[Job]:
Turn each line of the listing below into a string in a JSON list, one string per line, leaving out any blank lines.

[Items]:
┄┄┄┄┄┄┄┄┄┄┄┄┄┄┄┄┄┄┄┄

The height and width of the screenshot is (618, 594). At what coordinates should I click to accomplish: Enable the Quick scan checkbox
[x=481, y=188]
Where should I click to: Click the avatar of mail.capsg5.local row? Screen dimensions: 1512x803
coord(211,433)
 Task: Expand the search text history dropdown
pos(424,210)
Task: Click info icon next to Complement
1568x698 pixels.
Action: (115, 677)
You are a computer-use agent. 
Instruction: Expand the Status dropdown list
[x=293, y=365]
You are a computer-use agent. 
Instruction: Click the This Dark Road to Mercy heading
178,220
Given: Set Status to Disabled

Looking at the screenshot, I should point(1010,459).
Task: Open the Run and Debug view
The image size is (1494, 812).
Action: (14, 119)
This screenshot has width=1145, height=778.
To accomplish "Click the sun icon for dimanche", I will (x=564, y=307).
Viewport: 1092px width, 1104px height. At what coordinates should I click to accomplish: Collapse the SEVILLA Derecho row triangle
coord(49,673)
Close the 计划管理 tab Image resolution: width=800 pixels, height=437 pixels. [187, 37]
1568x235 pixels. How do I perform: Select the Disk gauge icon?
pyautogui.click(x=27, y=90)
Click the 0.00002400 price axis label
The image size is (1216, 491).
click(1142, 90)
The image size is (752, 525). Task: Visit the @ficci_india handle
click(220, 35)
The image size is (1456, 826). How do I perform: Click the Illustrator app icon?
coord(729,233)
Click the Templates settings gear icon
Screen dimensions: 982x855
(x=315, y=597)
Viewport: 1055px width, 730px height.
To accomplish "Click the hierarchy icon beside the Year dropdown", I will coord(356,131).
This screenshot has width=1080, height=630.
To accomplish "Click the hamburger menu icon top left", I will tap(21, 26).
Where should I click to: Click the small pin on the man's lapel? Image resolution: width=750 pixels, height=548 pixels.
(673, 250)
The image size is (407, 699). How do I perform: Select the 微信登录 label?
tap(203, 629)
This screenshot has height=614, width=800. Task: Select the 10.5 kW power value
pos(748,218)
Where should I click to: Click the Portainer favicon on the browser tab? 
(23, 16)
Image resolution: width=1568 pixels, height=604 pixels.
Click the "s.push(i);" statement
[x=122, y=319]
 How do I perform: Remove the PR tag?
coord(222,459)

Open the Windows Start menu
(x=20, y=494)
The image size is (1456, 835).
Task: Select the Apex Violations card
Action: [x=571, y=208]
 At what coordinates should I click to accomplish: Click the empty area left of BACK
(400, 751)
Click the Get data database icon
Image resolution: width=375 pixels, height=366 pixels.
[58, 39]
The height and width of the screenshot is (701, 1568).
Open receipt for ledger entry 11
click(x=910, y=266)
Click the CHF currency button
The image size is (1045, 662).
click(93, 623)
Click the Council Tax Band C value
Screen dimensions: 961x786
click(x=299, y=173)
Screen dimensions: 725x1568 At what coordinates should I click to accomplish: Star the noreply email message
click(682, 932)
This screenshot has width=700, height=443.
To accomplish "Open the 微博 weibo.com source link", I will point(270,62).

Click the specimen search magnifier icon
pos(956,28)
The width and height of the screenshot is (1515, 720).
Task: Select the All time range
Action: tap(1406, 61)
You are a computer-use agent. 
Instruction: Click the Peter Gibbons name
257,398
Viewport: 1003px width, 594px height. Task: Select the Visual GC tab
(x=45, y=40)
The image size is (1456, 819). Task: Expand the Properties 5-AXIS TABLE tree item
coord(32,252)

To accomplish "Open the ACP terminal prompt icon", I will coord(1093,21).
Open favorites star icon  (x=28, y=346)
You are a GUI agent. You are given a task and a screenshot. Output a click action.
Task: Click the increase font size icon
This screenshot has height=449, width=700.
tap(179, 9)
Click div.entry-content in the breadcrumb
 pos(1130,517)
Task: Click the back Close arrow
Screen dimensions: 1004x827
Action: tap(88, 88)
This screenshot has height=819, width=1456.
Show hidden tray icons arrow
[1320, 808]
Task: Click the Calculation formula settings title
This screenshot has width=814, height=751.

┄┄┄┄┄┄┄┄┄┄┄┄┄┄┄┄┄┄┄┄

[Exercise answer]:
[
  "The height and width of the screenshot is (618, 594). At what coordinates should I click to accomplish: Enable the Quick scan checkbox",
  "[x=481, y=188]",
  "Where should I click to: Click the avatar of mail.capsg5.local row? Screen dimensions: 1512x803",
  "coord(211,433)",
  " Task: Expand the search text history dropdown",
  "pos(424,210)",
  "Task: Click info icon next to Complement",
  "1568x698 pixels.",
  "Action: (115, 677)",
  "You are a computer-use agent. ",
  "Instruction: Expand the Status dropdown list",
  "[x=293, y=365]",
  "You are a computer-use agent. ",
  "Instruction: Click the This Dark Road to Mercy heading",
  "178,220",
  "Given: Set Status to Disabled",
  "Looking at the screenshot, I should point(1010,459).",
  "Task: Open the Run and Debug view",
  "The image size is (1494, 812).",
  "Action: (14, 119)",
  "This screenshot has width=1145, height=778.",
  "To accomplish \"Click the sun icon for dimanche\", I will (x=564, y=307).",
  "Viewport: 1092px width, 1104px height. At what coordinates should I click to accomplish: Collapse the SEVILLA Derecho row triangle",
  "coord(49,673)",
  "Close the 计划管理 tab Image resolution: width=800 pixels, height=437 pixels. [187, 37]",
  "1568x235 pixels. How do I perform: Select the Disk gauge icon?",
  "pyautogui.click(x=27, y=90)",
  "Click the 0.00002400 price axis label",
  "The image size is (1216, 491).",
  "click(1142, 90)",
  "The image size is (752, 525). Task: Visit the @ficci_india handle",
  "click(220, 35)",
  "The image size is (1456, 826). How do I perform: Click the Illustrator app icon?",
  "coord(729,233)",
  "Click the Templates settings gear icon",
  "Screen dimensions: 982x855",
  "(x=315, y=597)",
  "Viewport: 1055px width, 730px height.",
  "To accomplish \"Click the hierarchy icon beside the Year dropdown\", I will coord(356,131).",
  "This screenshot has width=1080, height=630.",
  "To accomplish \"Click the hamburger menu icon top left\", I will tap(21, 26).",
  "Where should I click to: Click the small pin on the man's lapel? Image resolution: width=750 pixels, height=548 pixels.",
  "(673, 250)",
  "The image size is (407, 699). How do I perform: Select the 微信登录 label?",
  "tap(203, 629)",
  "This screenshot has height=614, width=800. Task: Select the 10.5 kW power value",
  "pos(748,218)",
  "Where should I click to: Click the Portainer favicon on the browser tab? ",
  "(23, 16)",
  "Image resolution: width=1568 pixels, height=604 pixels.",
  "Click the \"s.push(i);\" statement",
  "[x=122, y=319]",
  " How do I perform: Remove the PR tag?",
  "coord(222,459)",
  "Open the Windows Start menu",
  "(x=20, y=494)",
  "The image size is (1456, 835).",
  "Task: Select the Apex Violations card",
  "Action: [x=571, y=208]",
  " At what coordinates should I click to accomplish: Click the empty area left of BACK",
  "(400, 751)",
  "Click the Get data database icon",
  "Image resolution: width=375 pixels, height=366 pixels.",
  "[58, 39]",
  "The height and width of the screenshot is (701, 1568).",
  "Open receipt for ledger entry 11",
  "click(x=910, y=266)",
  "Click the CHF currency button",
  "The image size is (1045, 662).",
  "click(93, 623)",
  "Click the Council Tax Band C value",
  "Screen dimensions: 961x786",
  "click(x=299, y=173)",
  "Screen dimensions: 725x1568 At what coordinates should I click to accomplish: Star the noreply email message",
  "click(682, 932)",
  "This screenshot has width=700, height=443.",
  "To accomplish \"Open the 微博 weibo.com source link\", I will point(270,62).",
  "Click the specimen search magnifier icon",
  "pos(956,28)",
  "The width and height of the screenshot is (1515, 720).",
  "Task: Select the All time range",
  "Action: tap(1406, 61)",
  "You are a computer-use agent. ",
  "Instruction: Click the Peter Gibbons name",
  "257,398",
  "Viewport: 1003px width, 594px height. Task: Select the Visual GC tab",
  "(x=45, y=40)",
  "The image size is (1456, 819). Task: Expand the Properties 5-AXIS TABLE tree item",
  "coord(32,252)",
  "To accomplish \"Open the ACP terminal prompt icon\", I will coord(1093,21).",
  "Open favorites star icon  (x=28, y=346)",
  "You are a GUI agent. You are given a task and a screenshot. Output a click action.",
  "Task: Click the increase font size icon",
  "This screenshot has height=449, width=700.",
  "tap(179, 9)",
  "Click div.entry-content in the breadcrumb",
  " pos(1130,517)",
  "Task: Click the back Close arrow",
  "Screen dimensions: 1004x827",
  "Action: tap(88, 88)",
  "This screenshot has height=819, width=1456.",
  "Show hidden tray icons arrow",
  "[1320, 808]",
  "Task: Click the Calculation formula settings title",
  "This screenshot has width=814, height=751."
]